Étincelante Messe solennelle de Beethoven par Jordi Savall à la Philharmonie
À peine Jordi Savall monte-t-il sur scène qu’un tonnerre d'applaudissements retentit. Après Mozart et Schubert et du baroque au romantisme, le chef catalan conduit Beethoven, dont il a déjà dirigé (et enregistré) toutes les symphonies à la tête du Concert des Nations – mais ce soir sera entièrement consacré à sa Missa Solemnis et, dès les premières notes du Kyrie eleison, le public se retrouve emporté par l’émotion gigantesque de la musique.
Il faut dire que le chœur de La Capella Nacional de Catalunya démontre ce soir des trésors de rigueur, de souplesse et surtout, d’énergie. Le public est visiblement conquis par tant de dynamisme, dynamisme qui cependant ne manque ni de la rigueur, ni de la souplesse exigée par l’œuvre. Réparties en demi-cercle tout autour de la scène, les voix se répondent avec précision et clarté dans le Kyrie, impressionnantes ensuite dans la chevauchée du Gloria où elles donnent vie à la musique dans un éclatement de couleurs dû à la richesse de ses contrastes, éclatement qui d’ailleurs, n’enlève rien à l’intensité et à la tension, même dans les moments les plus piani, empreints de grande délicatesse.
Le Concert des Nations lui aussi se caractérise par une grande expressivité dans la moindre vibration, demeurant cependant dans la netteté et surtout, persévérant la solidité fondamentale nécessaire à l’interprétation. Jordi Savall opte quant à lui pour une direction à la fois fluide, leste, précise et directe, simple en apparence même dans son détail et son raffinement, lui-même étant presque imperturbable, laissant la musique parler d’elle-même sans la contraindre.
Les solistes ne sont pas en reste et chacun démontre, à sa façon, un bon travail de précision. La soprano Lina Johnson possède une voix dont elle veille, avec attention, à la souplesse et à la justesse, par ailleurs lumineuse, dotée d’une belle clarté qui se mêle aisément au mezzo-soprano d’Olivia Vermeulen et à son timbre plutôt cuivré. Cette dernière développe par ailleurs un chant souple et rond, précis et joliment contrasté dans un équilibre bien maîtrisé.

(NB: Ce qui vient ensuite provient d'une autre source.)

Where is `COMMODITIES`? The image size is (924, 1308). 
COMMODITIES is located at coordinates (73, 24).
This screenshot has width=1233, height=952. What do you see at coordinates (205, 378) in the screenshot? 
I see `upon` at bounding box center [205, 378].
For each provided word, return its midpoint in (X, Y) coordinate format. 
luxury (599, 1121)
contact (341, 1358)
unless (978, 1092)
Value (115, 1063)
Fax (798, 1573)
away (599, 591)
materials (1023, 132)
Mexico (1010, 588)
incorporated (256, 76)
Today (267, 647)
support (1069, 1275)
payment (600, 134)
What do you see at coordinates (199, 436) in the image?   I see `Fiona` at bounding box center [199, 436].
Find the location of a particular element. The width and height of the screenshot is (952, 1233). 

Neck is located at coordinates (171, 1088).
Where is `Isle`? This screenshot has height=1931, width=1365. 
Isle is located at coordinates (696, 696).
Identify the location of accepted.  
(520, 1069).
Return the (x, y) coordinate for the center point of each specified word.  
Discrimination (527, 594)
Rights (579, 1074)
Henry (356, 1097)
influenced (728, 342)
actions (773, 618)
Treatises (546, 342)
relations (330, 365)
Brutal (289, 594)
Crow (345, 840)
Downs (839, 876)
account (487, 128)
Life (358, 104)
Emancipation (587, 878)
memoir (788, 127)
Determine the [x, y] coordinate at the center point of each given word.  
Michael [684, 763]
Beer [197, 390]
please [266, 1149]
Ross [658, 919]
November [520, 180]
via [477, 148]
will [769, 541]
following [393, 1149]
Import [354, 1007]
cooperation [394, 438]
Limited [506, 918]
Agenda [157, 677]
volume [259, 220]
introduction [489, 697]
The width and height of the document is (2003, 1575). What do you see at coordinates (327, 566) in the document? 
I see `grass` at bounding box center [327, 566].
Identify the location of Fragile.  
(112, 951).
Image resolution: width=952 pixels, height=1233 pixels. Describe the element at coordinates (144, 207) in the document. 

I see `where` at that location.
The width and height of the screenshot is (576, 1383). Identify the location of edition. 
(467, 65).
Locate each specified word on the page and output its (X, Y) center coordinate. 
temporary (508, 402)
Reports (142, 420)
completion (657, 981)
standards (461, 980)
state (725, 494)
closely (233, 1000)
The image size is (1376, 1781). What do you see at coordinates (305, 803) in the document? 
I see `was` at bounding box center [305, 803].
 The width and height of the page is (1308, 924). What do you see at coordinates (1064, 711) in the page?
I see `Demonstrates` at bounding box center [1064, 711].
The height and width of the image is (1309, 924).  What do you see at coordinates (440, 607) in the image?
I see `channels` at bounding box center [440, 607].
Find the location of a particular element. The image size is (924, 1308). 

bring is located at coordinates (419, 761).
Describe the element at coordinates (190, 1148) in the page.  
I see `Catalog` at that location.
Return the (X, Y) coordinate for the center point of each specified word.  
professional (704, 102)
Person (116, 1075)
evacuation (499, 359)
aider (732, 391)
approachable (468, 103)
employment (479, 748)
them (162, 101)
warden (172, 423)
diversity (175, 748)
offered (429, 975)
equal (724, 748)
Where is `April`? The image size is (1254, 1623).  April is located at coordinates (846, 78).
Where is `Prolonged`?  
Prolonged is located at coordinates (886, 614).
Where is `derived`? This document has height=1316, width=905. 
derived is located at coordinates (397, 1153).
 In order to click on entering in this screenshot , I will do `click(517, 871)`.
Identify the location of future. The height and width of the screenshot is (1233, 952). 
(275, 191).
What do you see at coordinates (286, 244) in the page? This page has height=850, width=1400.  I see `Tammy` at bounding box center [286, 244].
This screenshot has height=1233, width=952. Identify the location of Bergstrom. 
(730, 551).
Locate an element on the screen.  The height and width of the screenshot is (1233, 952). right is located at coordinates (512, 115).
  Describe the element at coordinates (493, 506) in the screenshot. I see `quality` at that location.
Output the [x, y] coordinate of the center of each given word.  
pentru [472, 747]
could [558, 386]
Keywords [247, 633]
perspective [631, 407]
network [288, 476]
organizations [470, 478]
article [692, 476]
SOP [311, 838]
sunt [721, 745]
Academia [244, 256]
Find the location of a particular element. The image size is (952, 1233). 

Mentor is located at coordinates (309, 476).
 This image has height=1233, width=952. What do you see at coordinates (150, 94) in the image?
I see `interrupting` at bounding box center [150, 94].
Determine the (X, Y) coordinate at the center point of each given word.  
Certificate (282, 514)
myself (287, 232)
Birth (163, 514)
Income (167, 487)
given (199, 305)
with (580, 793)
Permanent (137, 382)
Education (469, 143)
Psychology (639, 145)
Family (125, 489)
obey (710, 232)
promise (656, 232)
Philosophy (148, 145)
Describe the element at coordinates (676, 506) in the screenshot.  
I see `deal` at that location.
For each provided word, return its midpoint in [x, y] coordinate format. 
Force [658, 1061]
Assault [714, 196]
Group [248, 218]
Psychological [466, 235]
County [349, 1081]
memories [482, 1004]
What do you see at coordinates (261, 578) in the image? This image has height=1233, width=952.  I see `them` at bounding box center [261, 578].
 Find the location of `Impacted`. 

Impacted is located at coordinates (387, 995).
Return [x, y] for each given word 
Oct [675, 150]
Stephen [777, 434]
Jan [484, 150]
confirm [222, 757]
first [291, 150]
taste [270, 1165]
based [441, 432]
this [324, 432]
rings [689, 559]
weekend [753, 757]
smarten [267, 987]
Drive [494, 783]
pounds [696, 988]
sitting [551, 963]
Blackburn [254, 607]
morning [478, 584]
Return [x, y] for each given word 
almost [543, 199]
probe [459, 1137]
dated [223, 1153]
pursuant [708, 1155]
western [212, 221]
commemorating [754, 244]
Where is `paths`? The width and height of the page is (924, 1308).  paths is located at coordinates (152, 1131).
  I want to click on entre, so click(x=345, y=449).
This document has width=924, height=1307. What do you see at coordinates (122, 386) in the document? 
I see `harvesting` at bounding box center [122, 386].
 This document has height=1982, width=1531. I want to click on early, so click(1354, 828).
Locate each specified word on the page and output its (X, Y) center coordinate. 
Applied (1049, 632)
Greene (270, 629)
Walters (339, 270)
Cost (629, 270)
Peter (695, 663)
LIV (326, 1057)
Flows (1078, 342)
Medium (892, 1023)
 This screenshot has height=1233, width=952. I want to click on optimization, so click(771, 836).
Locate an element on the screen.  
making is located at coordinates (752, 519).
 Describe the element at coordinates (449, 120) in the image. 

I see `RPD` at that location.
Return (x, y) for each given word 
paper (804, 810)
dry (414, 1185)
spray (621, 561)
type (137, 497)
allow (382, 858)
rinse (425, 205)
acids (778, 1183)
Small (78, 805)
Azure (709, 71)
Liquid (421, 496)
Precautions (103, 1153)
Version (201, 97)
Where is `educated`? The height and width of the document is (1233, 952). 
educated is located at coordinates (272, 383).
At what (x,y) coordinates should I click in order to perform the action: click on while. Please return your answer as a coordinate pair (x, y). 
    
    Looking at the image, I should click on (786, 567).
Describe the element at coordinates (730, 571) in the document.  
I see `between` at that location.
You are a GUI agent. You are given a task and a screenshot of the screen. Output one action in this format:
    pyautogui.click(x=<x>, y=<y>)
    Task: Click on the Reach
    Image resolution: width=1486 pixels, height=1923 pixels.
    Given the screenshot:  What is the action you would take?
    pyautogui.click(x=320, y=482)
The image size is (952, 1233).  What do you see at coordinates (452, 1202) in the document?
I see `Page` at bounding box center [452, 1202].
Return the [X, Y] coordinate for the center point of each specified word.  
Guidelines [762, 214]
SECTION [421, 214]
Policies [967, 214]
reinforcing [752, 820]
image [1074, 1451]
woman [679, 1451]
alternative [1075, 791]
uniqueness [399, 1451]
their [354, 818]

Quant aux voix d’hommes, le ténor Martin Platz propose une ligne de chant assez nette et dont il veille toujours, avec application, particulièrement concentré, à ce qu’elle demeure ainsi, pour un timbre très éclairé qui entre en harmonie avec celui des autres solistes. Enfin, Manuel Walser démontre un baryton de bonne tenue, contrasté de nuances elles aussi assez claires, dans une voix assez épaisse qui au moment de l’Agnus Dei, semble entièrement emportée par la musique.
Agnus Dei dont le chœur reprend avec grandeur, en écho, le « miserere nobis », avant de s’arrêter enfin sur « dona nobis pacem » et sur ces derniers mots, la messe de Beethoven s’achève et le public explose à son tour en applaudissements qui n’en finissent pas, d’autant plus que Jordi Savall veille à ce que chacun des interprètes et groupes d’interprètes, dans l’orchestre et les chœurs, soit remercié et applaudi comme il se doit.
La Grande Salle Pierre Boulez se vide ensuite et finalement, le public s’en retourne dans la claire nuit de mai, l’esprit encore plein de toutes les notes de Beethoven.